Christian supercessionism has been a key weapon for justifying anti-Jewish oppression and violence for centuries. Since anti-Jewish oppression is alive and well, it is our moral responsibility to highlight and renounce it. But even if the threats of Christian supercessionism against Jews were squarely in the past, it deserves to extirpated because it blisteringly bad Christian theology, and as Universalists we’re prone to feel this with particular strength.
Covenants endure
The relationship between God and Abraham is based on a series of promises, sealed in his own day with sacrifices, called covenants. And when the human parties to a covenant fails in the relationship, they are restored to a right relation through a change of behavior.
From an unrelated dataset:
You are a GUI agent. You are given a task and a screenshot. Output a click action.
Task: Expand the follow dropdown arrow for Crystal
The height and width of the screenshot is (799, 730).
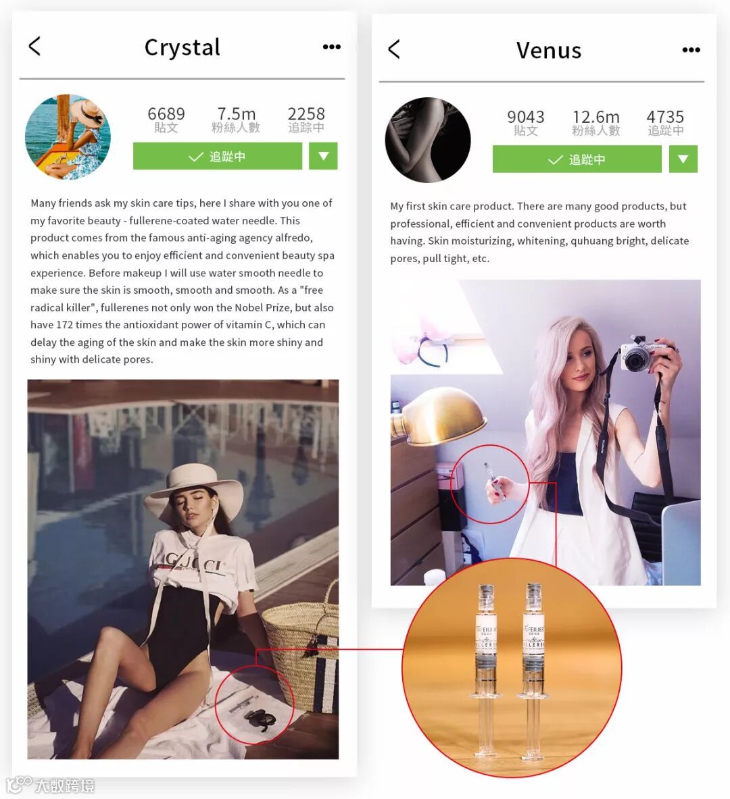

Take, for instance, the worship by Israelites of other gods. (Now that was a juicy lurid scene in The Ten Commandments with the golden calf and the earthquake and Charlton Heston getting all grrr.)
The idea of God developing from a storm god and a warrior god, to the chief god, to the one God to the exclusion of all others did not happen evenly. What scripture describes as backsliding — and recall these texts were recorded centuries after the fact and after being theologically processed — what scripture describes as backsliding was probably the development of how the people saw God. But the important part is that God didn’t give up on them; instead the Israelites changed, repented and returned.
When the prophets introduced an ethical concern for the poor and despised, they identified the Israelites’ misfortunes as a God’s disfavor for their abuses, the solution was change, repent and return. But but not abandon.
And this is what we, as Universalists take seriously and take to heart: if God would abandon Israel the beloved, even when it failed, what hope would the rest of us have? But God was faithful then, and God is faithful now. And the details of this trust have to be seen by careful and not casual review of how God moves in our lives, both in the good times and bad, in moment of clarity and unresolved confusion. This is the what the church for.
We can imagine ourselves as Abram in those moment when have moment of decision directs us in an unexpected or atypical direction. We can image, or remember if we’ve had those experiences,
Nancy Byrd Turner, wrote a poem in 1935, used as hymn (“When Abraham Went Out of Ur”) but so far as I know, only used in one hymnal: the blue one that came out between the red and gray ones we use. She wrote:
As Abraham saw dawn, remote and chill,
Etching old Ur along the lonely north,
And bowed himself to his loved earth, and rent
His garments, cried he could not go… and went.
His faithful response told him to go. If and when that moment comes, may we do likewise.
May God bless our paths, wherever we may go, this day and forever more.